Sit down one afternoon without distractions and look at your bank accounts and debts. You might want to build a household budget, including all of your bills and other expenses and your income. Look at your debts, understand how much you owe, how much you are currently paying, and how long it will take you to clear them. Know how much disposable income you’ve got.
It’s important to understand that debts don’t stop you from being approved for a mortgage, but a poorly balanced bank account might. Use this time to make cutbacks, cancel contracts, and switch to cheaper providers. You might even want to move some debts to lower interest accounts or take out a consolidation loan. Check your credit score first, though, as new applications will have an effect.
Check Your Credit Score
Your credit score is exceptionally important. Your score and history give lenders an idea of how good you are with money. It shows how responsible you are, how well you manage money, and how stable your finances are. Check your score and read your reports. If there are any mistakes, try to correct them.

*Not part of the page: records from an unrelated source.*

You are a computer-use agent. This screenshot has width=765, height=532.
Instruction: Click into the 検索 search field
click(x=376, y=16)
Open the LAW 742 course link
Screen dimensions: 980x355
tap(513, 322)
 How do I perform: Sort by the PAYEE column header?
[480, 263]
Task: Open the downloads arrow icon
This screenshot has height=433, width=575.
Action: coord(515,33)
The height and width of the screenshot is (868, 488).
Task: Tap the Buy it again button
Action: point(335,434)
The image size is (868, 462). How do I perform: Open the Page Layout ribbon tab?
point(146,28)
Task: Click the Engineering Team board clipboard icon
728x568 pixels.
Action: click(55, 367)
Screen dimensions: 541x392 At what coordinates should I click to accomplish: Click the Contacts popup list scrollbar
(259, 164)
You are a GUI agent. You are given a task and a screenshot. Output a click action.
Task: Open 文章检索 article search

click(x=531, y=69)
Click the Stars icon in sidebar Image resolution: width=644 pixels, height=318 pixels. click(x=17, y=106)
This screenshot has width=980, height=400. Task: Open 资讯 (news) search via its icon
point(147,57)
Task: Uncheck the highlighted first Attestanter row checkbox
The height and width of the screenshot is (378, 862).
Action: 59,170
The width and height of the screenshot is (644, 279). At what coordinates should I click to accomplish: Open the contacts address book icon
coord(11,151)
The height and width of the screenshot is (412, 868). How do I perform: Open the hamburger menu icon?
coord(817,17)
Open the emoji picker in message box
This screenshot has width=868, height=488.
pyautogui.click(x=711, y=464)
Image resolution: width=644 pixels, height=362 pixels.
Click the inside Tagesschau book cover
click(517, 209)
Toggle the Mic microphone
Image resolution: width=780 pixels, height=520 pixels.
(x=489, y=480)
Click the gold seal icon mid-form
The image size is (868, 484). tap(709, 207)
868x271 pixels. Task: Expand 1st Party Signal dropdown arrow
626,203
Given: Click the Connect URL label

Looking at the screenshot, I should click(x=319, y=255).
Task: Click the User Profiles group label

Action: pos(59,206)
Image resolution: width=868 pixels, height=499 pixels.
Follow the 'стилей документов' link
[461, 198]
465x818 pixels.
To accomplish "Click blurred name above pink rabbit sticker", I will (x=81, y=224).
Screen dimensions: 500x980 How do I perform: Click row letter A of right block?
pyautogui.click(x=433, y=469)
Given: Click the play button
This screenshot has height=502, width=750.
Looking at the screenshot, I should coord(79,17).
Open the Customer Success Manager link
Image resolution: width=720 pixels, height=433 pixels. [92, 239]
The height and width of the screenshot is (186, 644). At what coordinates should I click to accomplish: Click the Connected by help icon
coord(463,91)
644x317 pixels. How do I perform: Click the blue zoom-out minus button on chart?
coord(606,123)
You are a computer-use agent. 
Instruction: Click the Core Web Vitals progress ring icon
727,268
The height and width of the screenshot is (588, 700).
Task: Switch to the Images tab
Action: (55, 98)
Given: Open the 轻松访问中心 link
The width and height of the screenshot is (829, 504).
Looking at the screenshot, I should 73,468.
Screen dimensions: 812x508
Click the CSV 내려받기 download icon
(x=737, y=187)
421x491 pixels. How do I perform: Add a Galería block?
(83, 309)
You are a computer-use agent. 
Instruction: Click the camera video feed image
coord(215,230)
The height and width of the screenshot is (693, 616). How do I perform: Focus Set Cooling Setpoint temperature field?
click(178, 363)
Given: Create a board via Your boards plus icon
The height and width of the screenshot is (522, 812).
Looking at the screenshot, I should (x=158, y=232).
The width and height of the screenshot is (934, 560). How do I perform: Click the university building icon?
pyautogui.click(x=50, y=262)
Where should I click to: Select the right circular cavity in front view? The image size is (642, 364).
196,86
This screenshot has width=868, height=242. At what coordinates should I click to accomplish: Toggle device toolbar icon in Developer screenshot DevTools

If your score is low, making changes, like getting on the electoral register, and sticking to the same contracts for an extended period, can help.
Understand Your Circumstances
Your personal circumstances will play a big part in your application. Read this guide to mortgages for nurses if you work for the NHS, for some specific advice. Lenders will also want to know about your relationship, any joint applicants, and their own details and your current living situation.
Work Out What You Can Afford
A mortgage broker can help you with the details, but it’s a good idea to know roughly what you can afford before you start looking at houses and considering applications. Think about what you are paying in rent now, and that disposable income and be realistic in what you can afford to pay every month.
Stability makes a good impression and improves your credit score. Banks see people that stick to things as being more reliable and less of a risk. Living at the same address, keeping the same job, and even sticking with the same bank account, make a great impression.
Compile Proof of Income
Any lender will want to see proof of your income before anything else. So prepare it. Most of us now get payslips online, so you might want to print them out, or at least make sure they are saved in a folder on your desktop. If you are an employee, you’ll need at least three months’ proof of income. If you are self-employed, you’ll need two full years of accounts and details of your income. You’ll also need bank statements and details of your savings and debts.
Maximise Your Deposit
The more deposit you’ve got, the more likely you are to be approved for a mortgage. It can even be worth looking at cheaper houses than you can afford, to maximise your deposit, leaving you with less to borrow.